Superior Tribunal de Justiça 22/10/2024 | STJ

Padrão

O recurso não merece prosperar.

O recorrente foi condenado, por infração aos arts. 33, § 4º, da Lei 11.343, 16,
IV, da Lei 10.826 e 333 do Código Penal, à 8 anos de reclusão, em regime inicial
semiaberto, e 320 dias-multa.

Interposto recurso de apelação, foi desprovido.

Ao contrário do sustentado pela defesa, deve ser mantida a legalidade da prova
do delito de tráfico de entorpecentes, uma vez que o mandado de busca e apreensão é
desnecessário quando se há fundadas razões de flagrante delito por crime permanente,
como no presente caso.

Como é de conhecimento, a busca pessoal é regida pelo art. 244 do Código de
Processo Penal. Exige-se a presença de fundada suspeita de que a pessoa abordada esteja
na posse de arma proibida ou de objetos ou papeis que constituam corpo de delito, ou,
ainda, quando a medida for determinada no curso de busca domiciliar.

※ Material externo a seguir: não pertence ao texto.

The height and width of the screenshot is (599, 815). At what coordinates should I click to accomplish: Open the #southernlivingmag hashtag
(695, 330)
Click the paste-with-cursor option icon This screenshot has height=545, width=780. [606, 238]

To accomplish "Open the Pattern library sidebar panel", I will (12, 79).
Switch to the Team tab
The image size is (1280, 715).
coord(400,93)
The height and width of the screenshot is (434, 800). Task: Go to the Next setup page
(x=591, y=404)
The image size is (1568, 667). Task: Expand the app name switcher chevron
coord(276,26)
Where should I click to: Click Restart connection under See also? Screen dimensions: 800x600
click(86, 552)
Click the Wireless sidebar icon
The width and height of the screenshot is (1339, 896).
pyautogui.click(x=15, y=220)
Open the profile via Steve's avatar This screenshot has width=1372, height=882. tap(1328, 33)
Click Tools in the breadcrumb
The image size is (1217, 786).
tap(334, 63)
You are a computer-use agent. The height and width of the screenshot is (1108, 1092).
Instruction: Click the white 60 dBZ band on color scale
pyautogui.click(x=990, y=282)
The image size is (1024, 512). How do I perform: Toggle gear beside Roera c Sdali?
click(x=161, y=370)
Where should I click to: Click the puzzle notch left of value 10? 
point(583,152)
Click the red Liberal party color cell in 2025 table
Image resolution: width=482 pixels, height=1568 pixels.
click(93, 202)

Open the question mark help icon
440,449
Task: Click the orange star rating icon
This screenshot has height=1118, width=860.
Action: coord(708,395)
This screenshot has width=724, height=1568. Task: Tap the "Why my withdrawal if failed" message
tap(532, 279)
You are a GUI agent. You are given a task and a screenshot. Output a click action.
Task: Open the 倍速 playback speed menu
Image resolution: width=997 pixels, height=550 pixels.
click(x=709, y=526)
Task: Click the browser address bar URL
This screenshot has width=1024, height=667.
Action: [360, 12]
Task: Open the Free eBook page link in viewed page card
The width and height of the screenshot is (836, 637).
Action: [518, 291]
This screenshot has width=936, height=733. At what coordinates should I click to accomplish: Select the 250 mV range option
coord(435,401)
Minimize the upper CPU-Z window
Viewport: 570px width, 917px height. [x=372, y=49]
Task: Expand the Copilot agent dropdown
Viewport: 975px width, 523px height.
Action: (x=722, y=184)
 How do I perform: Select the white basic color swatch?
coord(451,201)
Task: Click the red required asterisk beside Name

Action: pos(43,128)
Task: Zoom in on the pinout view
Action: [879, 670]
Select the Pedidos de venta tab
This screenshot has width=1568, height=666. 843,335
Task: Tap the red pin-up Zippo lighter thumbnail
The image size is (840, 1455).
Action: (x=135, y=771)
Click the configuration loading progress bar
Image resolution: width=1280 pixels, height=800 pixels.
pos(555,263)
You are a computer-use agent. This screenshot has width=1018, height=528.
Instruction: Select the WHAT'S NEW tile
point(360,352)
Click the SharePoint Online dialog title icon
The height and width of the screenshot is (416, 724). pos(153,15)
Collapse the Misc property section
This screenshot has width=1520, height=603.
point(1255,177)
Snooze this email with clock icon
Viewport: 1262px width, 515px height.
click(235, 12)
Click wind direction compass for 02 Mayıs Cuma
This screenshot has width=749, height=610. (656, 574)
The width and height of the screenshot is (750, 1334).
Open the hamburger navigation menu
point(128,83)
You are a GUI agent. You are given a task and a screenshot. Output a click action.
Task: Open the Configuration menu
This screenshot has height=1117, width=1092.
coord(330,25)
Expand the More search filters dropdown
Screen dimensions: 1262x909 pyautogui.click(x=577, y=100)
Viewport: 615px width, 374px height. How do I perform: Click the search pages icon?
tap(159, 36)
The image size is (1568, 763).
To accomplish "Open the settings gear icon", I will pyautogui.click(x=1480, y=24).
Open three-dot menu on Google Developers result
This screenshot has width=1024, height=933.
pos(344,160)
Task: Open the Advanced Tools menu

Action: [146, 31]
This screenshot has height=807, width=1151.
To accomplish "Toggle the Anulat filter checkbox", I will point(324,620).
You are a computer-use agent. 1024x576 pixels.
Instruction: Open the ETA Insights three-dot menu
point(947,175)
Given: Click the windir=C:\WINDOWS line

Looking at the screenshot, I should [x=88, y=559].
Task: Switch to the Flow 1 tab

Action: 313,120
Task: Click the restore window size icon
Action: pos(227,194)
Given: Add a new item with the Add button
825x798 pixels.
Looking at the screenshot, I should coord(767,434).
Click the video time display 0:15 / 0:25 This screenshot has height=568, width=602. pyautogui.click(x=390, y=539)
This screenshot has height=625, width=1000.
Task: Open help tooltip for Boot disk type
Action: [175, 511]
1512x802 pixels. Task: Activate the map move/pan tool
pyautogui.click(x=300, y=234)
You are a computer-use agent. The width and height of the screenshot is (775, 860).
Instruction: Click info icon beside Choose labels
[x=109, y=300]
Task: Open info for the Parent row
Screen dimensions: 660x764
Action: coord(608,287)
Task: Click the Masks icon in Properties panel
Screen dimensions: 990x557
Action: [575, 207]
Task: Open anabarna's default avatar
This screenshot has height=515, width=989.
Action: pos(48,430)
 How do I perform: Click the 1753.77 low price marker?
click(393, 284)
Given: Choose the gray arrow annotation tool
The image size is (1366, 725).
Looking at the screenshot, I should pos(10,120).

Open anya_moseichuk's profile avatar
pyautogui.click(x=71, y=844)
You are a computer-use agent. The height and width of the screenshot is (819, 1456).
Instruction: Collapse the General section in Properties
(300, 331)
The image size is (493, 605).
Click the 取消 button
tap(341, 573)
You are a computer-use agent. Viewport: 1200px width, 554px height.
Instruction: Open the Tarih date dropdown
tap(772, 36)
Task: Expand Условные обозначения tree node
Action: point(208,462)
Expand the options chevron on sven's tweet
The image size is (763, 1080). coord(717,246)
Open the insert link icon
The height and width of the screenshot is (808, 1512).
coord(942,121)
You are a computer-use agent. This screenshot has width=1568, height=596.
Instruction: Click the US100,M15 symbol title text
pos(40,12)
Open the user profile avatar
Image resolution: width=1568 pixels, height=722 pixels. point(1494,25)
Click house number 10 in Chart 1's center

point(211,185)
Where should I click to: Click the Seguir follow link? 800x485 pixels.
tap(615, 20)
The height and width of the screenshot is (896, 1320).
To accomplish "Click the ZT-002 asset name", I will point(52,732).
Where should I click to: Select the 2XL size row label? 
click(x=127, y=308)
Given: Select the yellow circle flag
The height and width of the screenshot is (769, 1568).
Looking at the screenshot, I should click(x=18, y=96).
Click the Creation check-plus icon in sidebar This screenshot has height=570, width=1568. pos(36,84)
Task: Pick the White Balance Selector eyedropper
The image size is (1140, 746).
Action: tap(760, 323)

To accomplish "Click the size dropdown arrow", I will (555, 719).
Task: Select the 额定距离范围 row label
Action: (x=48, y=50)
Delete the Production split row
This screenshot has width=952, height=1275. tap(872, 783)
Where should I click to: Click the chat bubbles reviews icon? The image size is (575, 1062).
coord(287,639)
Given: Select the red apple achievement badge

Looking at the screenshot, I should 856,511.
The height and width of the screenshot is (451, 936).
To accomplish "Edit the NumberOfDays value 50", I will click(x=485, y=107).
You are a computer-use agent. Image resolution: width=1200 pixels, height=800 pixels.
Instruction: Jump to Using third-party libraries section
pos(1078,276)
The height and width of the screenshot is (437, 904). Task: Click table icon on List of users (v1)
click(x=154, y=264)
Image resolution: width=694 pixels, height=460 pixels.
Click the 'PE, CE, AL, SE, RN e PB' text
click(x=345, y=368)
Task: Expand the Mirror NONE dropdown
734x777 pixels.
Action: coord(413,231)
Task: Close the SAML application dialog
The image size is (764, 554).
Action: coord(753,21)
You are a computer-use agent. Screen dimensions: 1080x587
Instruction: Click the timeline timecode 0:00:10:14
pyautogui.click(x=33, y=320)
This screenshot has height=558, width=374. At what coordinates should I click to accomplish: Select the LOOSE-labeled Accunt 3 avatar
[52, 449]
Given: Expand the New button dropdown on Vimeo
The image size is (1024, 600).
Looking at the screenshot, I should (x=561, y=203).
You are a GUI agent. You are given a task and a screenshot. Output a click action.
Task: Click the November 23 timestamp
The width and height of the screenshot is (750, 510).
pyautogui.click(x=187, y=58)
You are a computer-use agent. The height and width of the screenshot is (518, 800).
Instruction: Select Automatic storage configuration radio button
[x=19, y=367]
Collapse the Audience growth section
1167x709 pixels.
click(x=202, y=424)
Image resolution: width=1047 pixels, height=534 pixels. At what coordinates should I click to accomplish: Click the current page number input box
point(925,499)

Nessa linha de intelecção, esta Corte Superior firmou recente jurisprudência
no sentido de que "Não satisfazem a exigência legal, por si sós [para a realização de
busca pessoal/veicular], meras informações de fonte não identificada (e. g. denúncias
anônimas) ou intuições e impressões subjetivas, intangíveis e não demonstráveis de
maneira clara e concreta, apoiadas, por exemplo, exclusivamente, no tirocínio policial.
Ante a ausência de descrição concreta e precisa, pautada em elementos objetivos, a
classificação subjetiva de determinada atitude ou aparência como suspeita, ou de certa
reação ou expressão corporal como nervosa, não preenche o
standard probatório de
'fundada suspeita' exigido pelo art. 244 do CPP" (RHC n. 158.580/BA, relator Ministro
ROGERIO SCHIETTI CRUZ, Sexta Turma, julgado em 19/4/2022, DJe 25/4/2022).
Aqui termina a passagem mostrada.